Выбрать главу

У Ницше с Сократом были, если так можно выразиться, совершенно особые отношения — такие, каких, наверное, не было почти ни у кого и никогда. Если почитать то, что пишет немецкий мыслитель о «босоногом мудреце», создастся полное впечатление: не иначе, тут самая настоящая личная вражда. Личная вражда между людьми, которые не только не знакомы друг с другом, но и разделены двумя с лишним тысячелетиями?! А вот однако же:

«.. Я опознал Сократа и Платона как симптомы гибели, как орудия греческого разложения, как псевдогреков, как антигреков… Был ли Сократ вообще греком? Безобразие является довольно часто выражением скрещенного, заторможенного скрещением развития… На decadence (то есть упадок, декаданс. — И. С.) указывает у Сократа не только признанная разнузданность и анархия в инстинктах; на это указывает также суперфетация (преувеличенное развитие. — И. С.) логического и характеризующая его злоба рахитика. Не забудем и о тех галлюцинациях слуха, которые были истолкованы на религиозный лад, как «демоний Сократа». Все в нем преувеличено, будто, карикатура, все вместе с тем отличается скрытностью, задней мыслью, подземностью… Сократ был шутом, возбудившим серьезное отношение к себе… Сократ был недоразумением; вся исправительная мораль, также и христианская, была недоразумением…»{231}.

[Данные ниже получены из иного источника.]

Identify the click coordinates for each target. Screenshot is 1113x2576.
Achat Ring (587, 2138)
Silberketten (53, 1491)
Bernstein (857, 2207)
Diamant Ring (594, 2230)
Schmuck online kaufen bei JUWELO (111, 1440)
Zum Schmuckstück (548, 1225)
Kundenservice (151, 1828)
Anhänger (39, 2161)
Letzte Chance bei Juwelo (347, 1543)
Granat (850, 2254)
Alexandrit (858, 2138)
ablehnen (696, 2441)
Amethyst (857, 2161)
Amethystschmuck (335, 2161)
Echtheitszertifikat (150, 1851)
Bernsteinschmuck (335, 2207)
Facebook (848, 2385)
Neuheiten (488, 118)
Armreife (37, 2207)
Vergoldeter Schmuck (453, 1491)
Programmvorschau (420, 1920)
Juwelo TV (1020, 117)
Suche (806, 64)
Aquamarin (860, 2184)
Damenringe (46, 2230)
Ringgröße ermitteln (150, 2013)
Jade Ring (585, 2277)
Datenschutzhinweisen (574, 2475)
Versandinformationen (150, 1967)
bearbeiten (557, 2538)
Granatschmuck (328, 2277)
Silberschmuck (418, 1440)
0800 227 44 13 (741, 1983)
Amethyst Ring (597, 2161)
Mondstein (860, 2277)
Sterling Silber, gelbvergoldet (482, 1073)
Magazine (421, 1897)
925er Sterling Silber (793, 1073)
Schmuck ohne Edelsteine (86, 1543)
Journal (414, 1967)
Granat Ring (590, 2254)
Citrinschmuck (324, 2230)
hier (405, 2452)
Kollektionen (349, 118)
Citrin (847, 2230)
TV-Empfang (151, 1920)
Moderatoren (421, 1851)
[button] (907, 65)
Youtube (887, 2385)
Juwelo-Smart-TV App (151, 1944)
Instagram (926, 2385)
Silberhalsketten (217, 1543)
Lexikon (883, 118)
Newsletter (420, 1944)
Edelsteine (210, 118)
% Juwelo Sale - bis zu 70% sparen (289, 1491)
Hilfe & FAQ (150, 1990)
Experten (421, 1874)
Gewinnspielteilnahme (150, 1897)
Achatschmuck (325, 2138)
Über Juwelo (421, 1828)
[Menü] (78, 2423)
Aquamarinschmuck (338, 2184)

Все эти яркие, характерные цитаты взяты лишь из одного небольшого эссе «Проблема Сократа», вошедшего в труд «Сумерки идолов, или Как философствуют молотом» и написанного, как часто у Ницше, в форме серии афоризмов — броских донельзя и как бы не требующих доказательства. Помнится, когда автор этих строк впервые (было это еще в его студенческую пору, в 1980-е) прочел подобное во взятом у кого-то на время «контрабандном» томике Ницше, тогда еще отнюдь не выдававшегося в библиотеках всем желающим, — было ощущение какой-то ошарашенности: вот уж воистину «философствование молотом»… Хотя и о Сократе я тогда, конечно, мало что знал, но чувствовал: творится какая-то грандиозная несправедливость.

Впрочем, по большому счету, и в других своих произведениях «певец белокурой бестии» отзывается о Сократе не лучше — разве что несколько более корректно, без откровенных оскорблений. И, если называть вещи своими именами, в некоторых точных и метких наблюдениях в приведенных цитатах Ницше не откажешь. Более того, его неприязнь к Сократу — не какой-то произвольный каприз, а органичная часть всего его мировоззрения, в частности, той картины Древней Греции, которую он создал и показал своим читателям. Картины на тот момент новой, необычной до неприемлемости (не случайно другой немец — Ульрих фон Виламовиц-Меллендорф, крупнейший в мире из современников Ницше специалист по античной Элладе, — выступил против своего соотечественника с самой жесткой критикой), а ныне, в общем-то, не вызывающей уже такого отторжения и скорее ставшей элементом общепринятых представлений. Кто не слышал о борьбе «апаллонического» и «дионисийского» начал в духовной жизни эллинов? А ведь это — открытие именно Ницше{232}. До него ни о чем подобном никто и не подозревал, греков изображали односторонне-гармоничными, без какого-либо внутреннего конфликта.

Ницше — поклонник архаической, аристократической Греции, которая видится ему неким монолитным единством (в этом плане, кстати, его наследник — Хайдеггер). Сократ — разрушитель этого единства, тот, кем посеян «червь сомнения», разъедающий с тех пор западную цивилизацию. «С появлением Сократа… побеждается аристократический вкус, чернь всплывает наверх с диалектикой»{233}. Традиционное ницшеанское презрение к «черни»; напомним, что и самого-то Сократа Ницше без обиняков причислял к оной (хотя, как мы попытались показать в одной из первых глав, это всего лишь характерное заблуждение, а на самом деле происхождение философа было вполне благородным).

Но все же, несомненно, что-то глубоко личностное ощущается в ожесточенных нападках Ницше на Сократа; тут, похоже, не только разница мировоззрений. Рискнем предположить, что немецкий мыслитель видел в греческом… конкурента! Ницше воспринимал себя как «пророка Диониса», именно ему, повторим, принадлежит честь открытия «дионисийского» начала в древнегреческой цивилизации. Когда он под конец жизни сошел с ума, то даже вообразил себя не кем иным, как Дионисом. Ну а о связи Сократа с Дионисом неоднократно говорилось выше. Два великих «дионисийствующих философа», похоже, не могли ужиться, как два медведя в одной берлоге.